→ REQUIRED WORK:
**a)** In the article on South Korean adoptees below, which group is leading the push for a government investigation?
**b)** Extend the article on South Korean adoptees below, starting after its final sentence.

(EXTRACT TO READ begins)

Why Hundreds Of South Korean Adoptees Want The Government To Investigate The Truth Behind Their Adoptions Abroad
Around 300 South Korean adoptees in the US and Europe have filled out applications, demanding that the South Korean government probe into the circumstances of their adoption. Denmark-based Danish Korean Rights Group is leading the charge in this battle, which could potentially turn into one of the most widespread investigations of foreign adoptions in South Korea.
During the last six decades, around 200,00 South Korean children have been adopted by mainly white American and European parents. The adoption industry especially boomed during the 1970s and 1980s when the military governments of the country saw foreign adoption as a one-step solution for reducing the number of mouths to feed and establishing strong ties with Western democracies.

(EXTRACT TO READ ends)
(PROVIDED RECORDS begins)

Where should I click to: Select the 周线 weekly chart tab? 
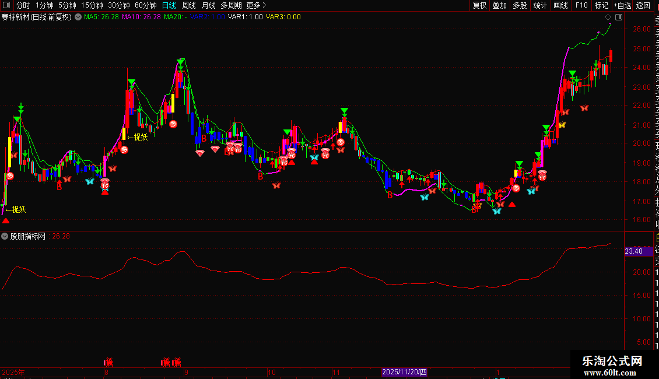pyautogui.click(x=189, y=5)
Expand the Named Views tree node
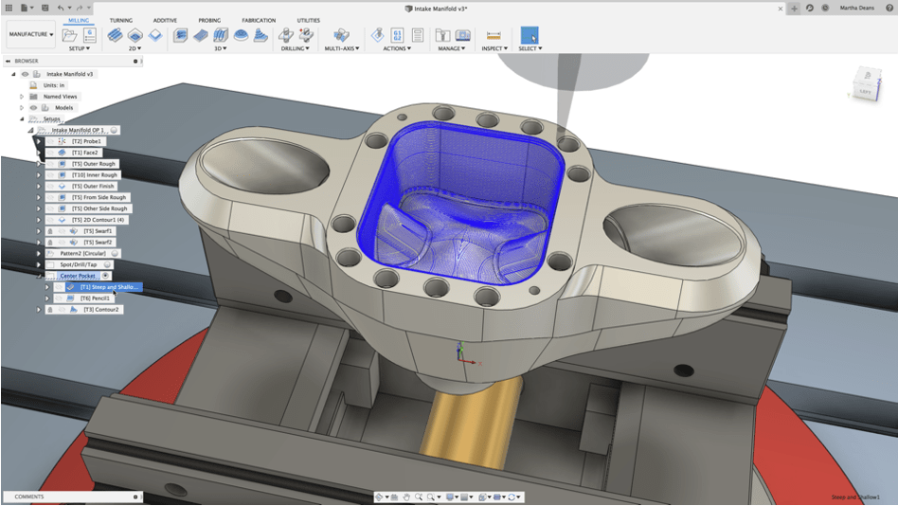 click(22, 97)
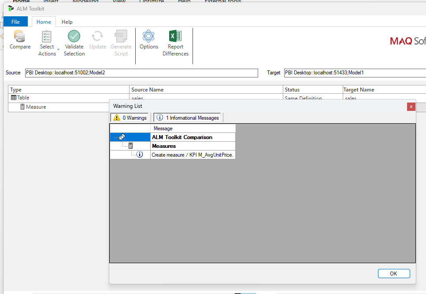Click Report Differences Excel icon

pos(175,37)
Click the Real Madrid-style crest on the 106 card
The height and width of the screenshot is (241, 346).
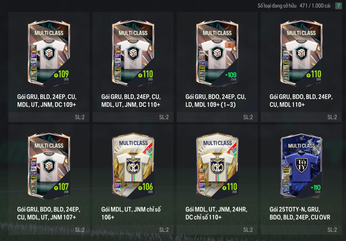point(133,166)

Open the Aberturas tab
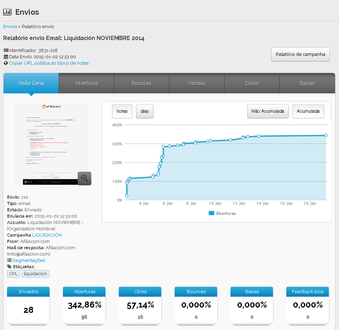pyautogui.click(x=86, y=83)
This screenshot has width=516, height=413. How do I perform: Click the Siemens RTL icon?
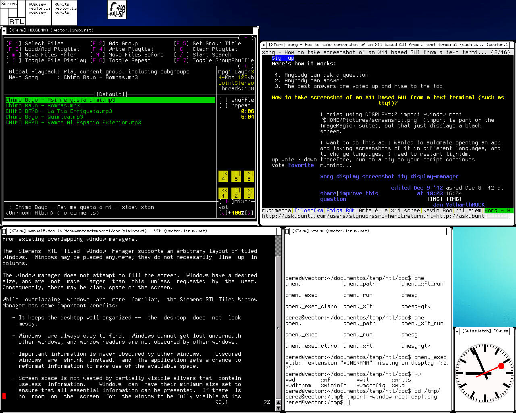[13, 13]
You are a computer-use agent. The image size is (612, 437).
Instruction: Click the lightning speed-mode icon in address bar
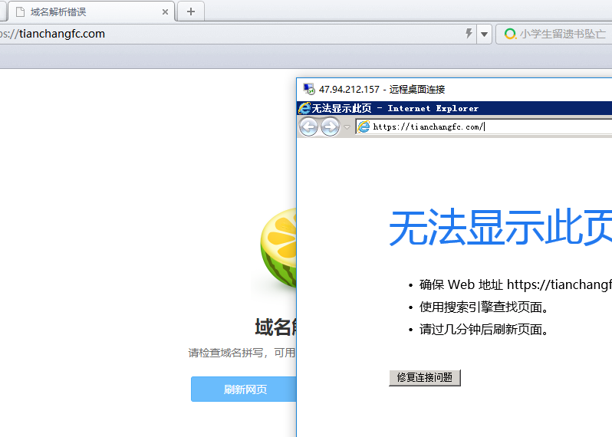click(469, 34)
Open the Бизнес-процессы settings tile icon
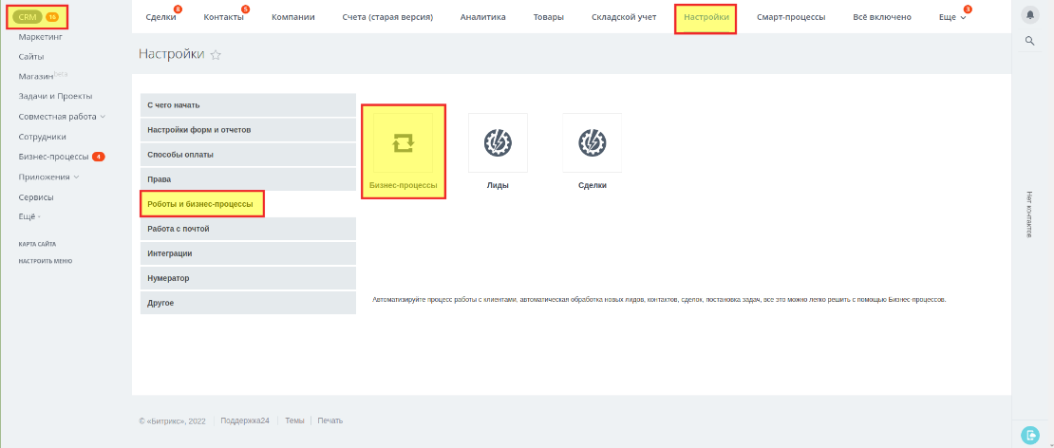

(PROVIDED RECORDS ends)

→ RESPONSE LIST:
**a)** The Denmark-based Danish Korean Rights Group.

**b)**
This led to the creation of special laws to promote foreign adoption that allowed agencies to skip over child relinquishment practices while exporting them abroad. They aggressively solicited children from hospitals and orphanages, and also operated maternity homes where single mothers were often coerced through the fear of social scrutiny to give up their babies. These children were then usually given a made-up backstory to ensure they were more likely to be adopted.
Louise Kwang is one such South Korean adoptee who believed she was found as an orphaned baby on the streets of Busan and was later taken in by her Danish parents in 1976. The identity she had built for 40 years shattered in an instant when the agency that handled her adoption very casually told her that the story about her being orphaned was completely made up. They had some leads on the whereabouts of her biological parents, and Kwang eventually got to meet her father. He was living in Seoul in 1976, and there is no evidence to indicate that Kwang was ever in Busan in the first place. At a press conference, she said, “This was all a lie. A lie made up for adoption procedure. I have been made non-existent in Korea, to get me out of Korea as fast as possible.”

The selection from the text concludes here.